The three anomalous sequences A1RMS, A2RMS and VRMS are analyzed in detail in the local view (Fig. 5(b)). it is found that before the anomaly occurred in the machine (before the red dashed line in the figure), it was found that the color combination of the rectangular bars of A1RMS and A2RMS changed considerably in the first period. Combined with the change in the size rectangle and the positioning of the mouse, it was found that the state of A2RMS and A1RMS changed considerably from the 497th and 500th seconds respectively. We can then deduce that the persistent elevation of A1RMS and A2RMS may have been the cause of the abnormal occurrence of the machine to the extent that it caused the VRMS to become abnormal.

6.4 Parameter State Correlation Analysis

In the parameter state association view (Fig. 6), it is found that A1RMS(d), A2RMS(d) and VRMS(a) are associated with each other and that a mouse clicks on one of the states shows the location of the individual state appearances in the global view. We found that the regions where the correlation states of A1RMS(d), A2RMS(d), and VRMS(a) occur are mostly within the anomaly interval, i.e., we can infer that A1RMS, A2RMS, and VRMS usually produce anomalies together and that VRMS is lower when A1RMS and A2RMS are higher.

Where A1RMS(a) and A2RMS(a) are also correlated with each other, indicating that when A1RMS is lower in Operation Mode 1 and Operation Mode 3, A2RMS is also lower.

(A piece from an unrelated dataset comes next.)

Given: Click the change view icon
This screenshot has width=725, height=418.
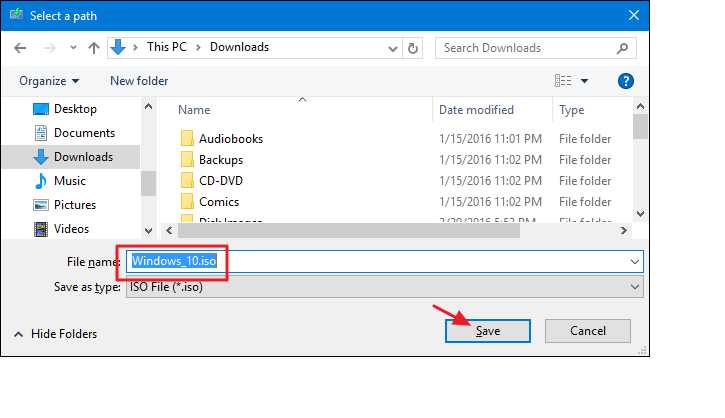Looking at the screenshot, I should pos(563,81).
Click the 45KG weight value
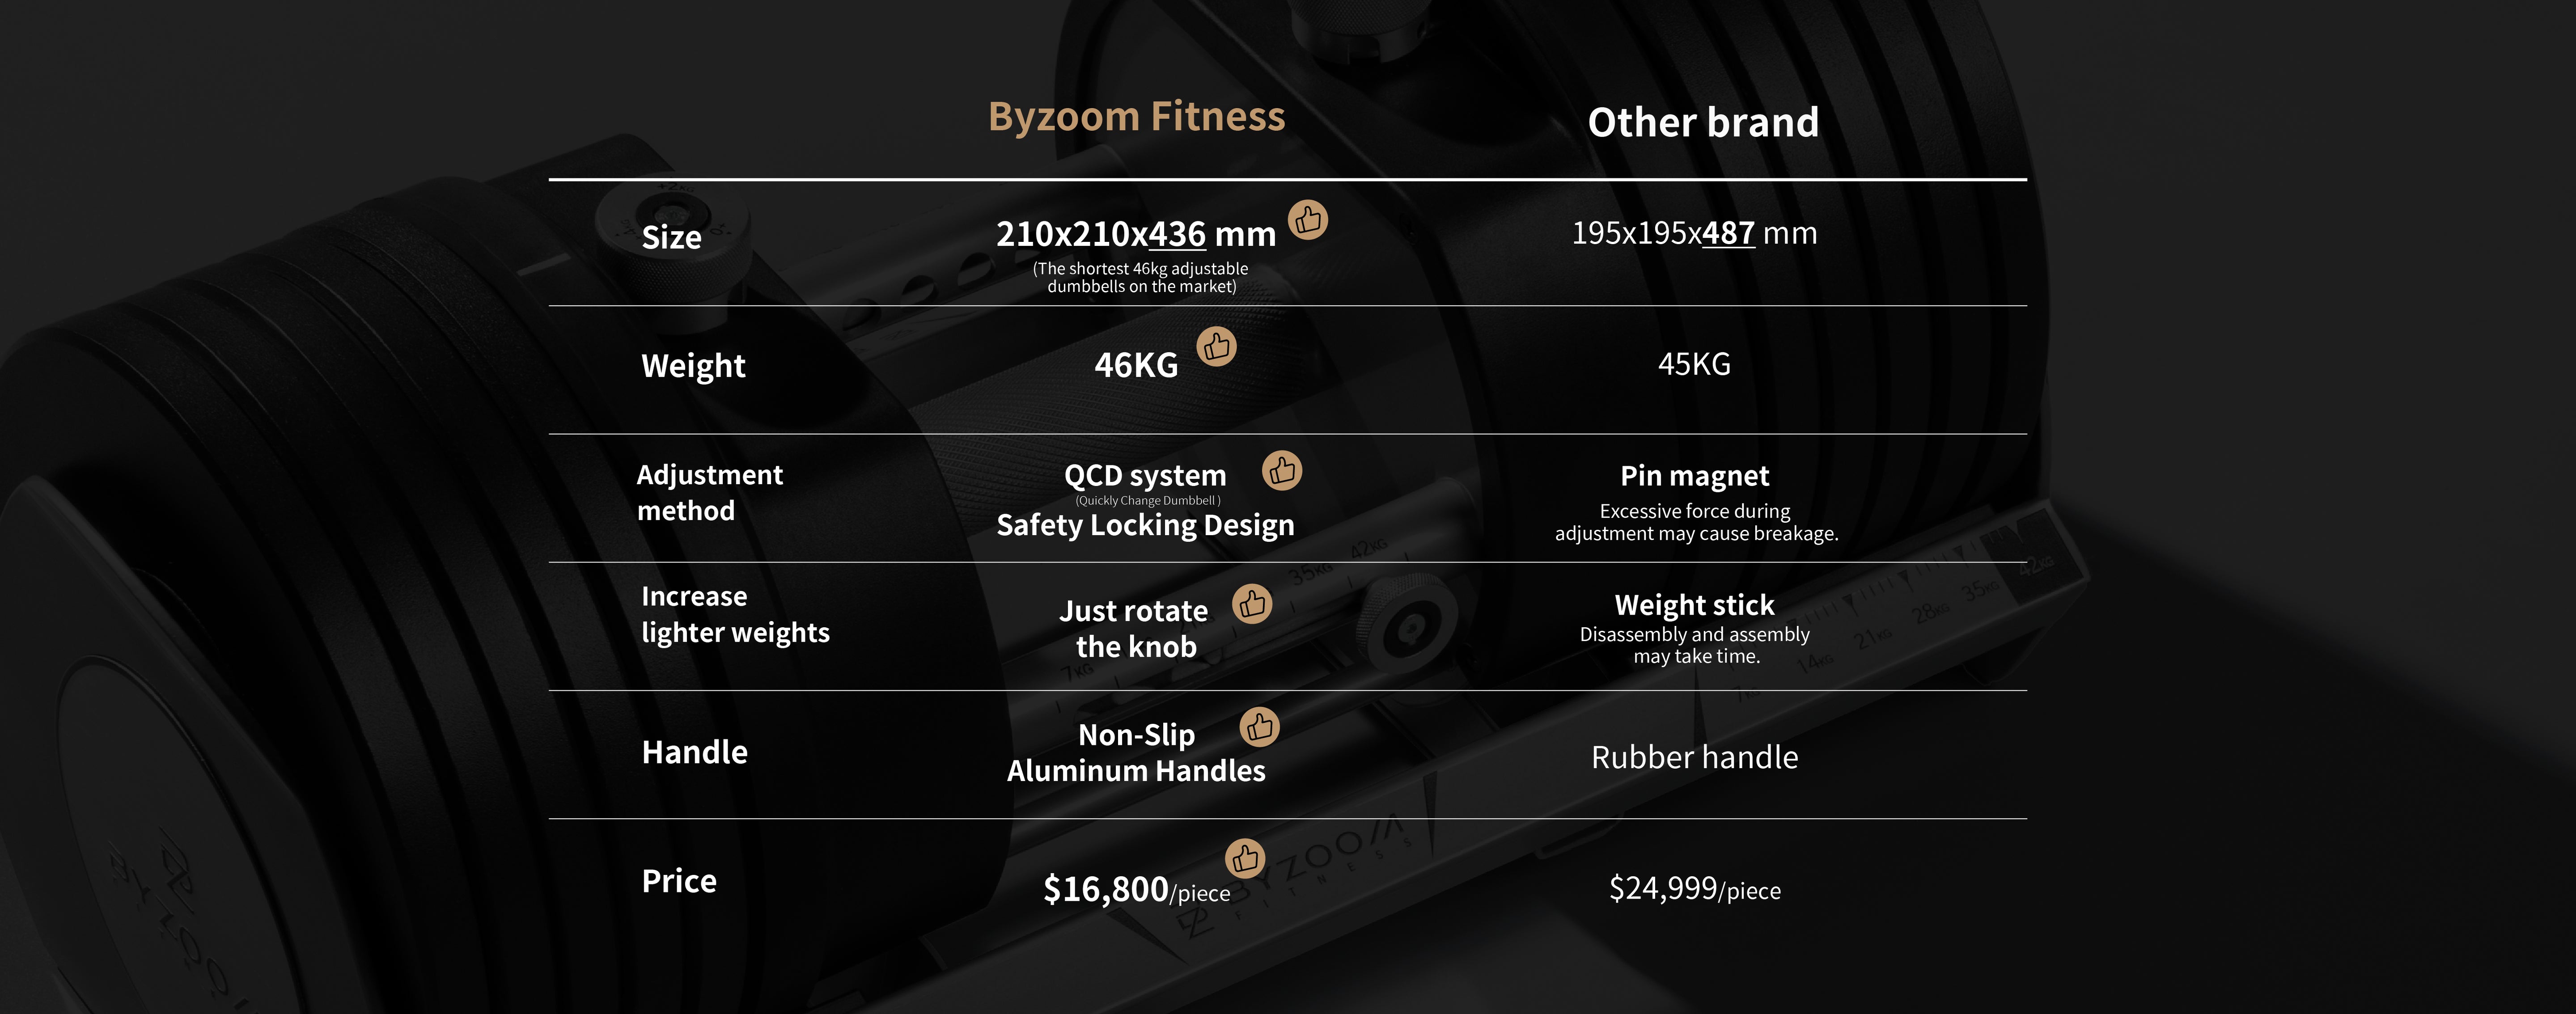Viewport: 2576px width, 1014px height. 1694,364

It was also found that both Temperature(d) and Thermocouple(d) point to A1RMS(a), indicating that within Operation Mode 1, when Temperature and Thermocouple are higher, A1RMS is also typically lower.

Fig. 6.
figure 6

Parameter state association pattern analysis

6.5 User Evaluation and Feedback

To further verify the effectiveness and usability of the system, eight volunteers were invited to evaluate the system. Two of the experts are from the field of machine automation research, three from the field of visualization and three from the field of industrial data analysis. We first designed a questionnaire:

  • Q1: The system is able to distinguish between different machine operation modes.

  • Q2: The system is able to observe machine operation in detail and quickly identify abnormalities.

  • Q3: The system is able to clearly show machine parameter state correlations.

  • Q4: The system offers flexible ways to help users explore machine operation data.

The volunteers were then explained how the system works, and finally a Likert scale was used, with volunteers scoring from 1 (strongly disagree) to 10 (strongly agree).

The results of the evaluation (Fig. 7) show that for each question the average score is above 8.5, indicating that our system is a good solution to the user’s needs. After completing the evaluation, a return visit was made to experts in the field of machine automation research to discuss the usability and visualization design of the system, and the following are the valuable optimization suggestions made by the experts in the field:

  1. 1.

    Further comparative analysis of abnormal patterns can be achieved for multiple possible abnormal patterns.

  2. 2.

    The presentation of parameter status correlation information can be further enriched, allowing the user to quickly access parameter correlation information in different operating modes from multiple perspectives.

Fig. 7.
figure 7

Questionnaire result

7 Conclusion

This paper’s interactive visual analysis system MachineVis, is used in a case study on the dataset. Through the visual mapping of the correlations among machine operating modes, machine operating states, and machine parameter states and the interactive linkage of multiple views, it is demonstrated that MachineVis can easily detect and analyze anomalies, and can fully explore the interactions, correlations, and their hidden correlation information among machine parameters. In future usage scenarios, we hope that the methods in this paper can be applied to different types of industrial systems to provide references for deeper mining and analysis of their anomaly patterns.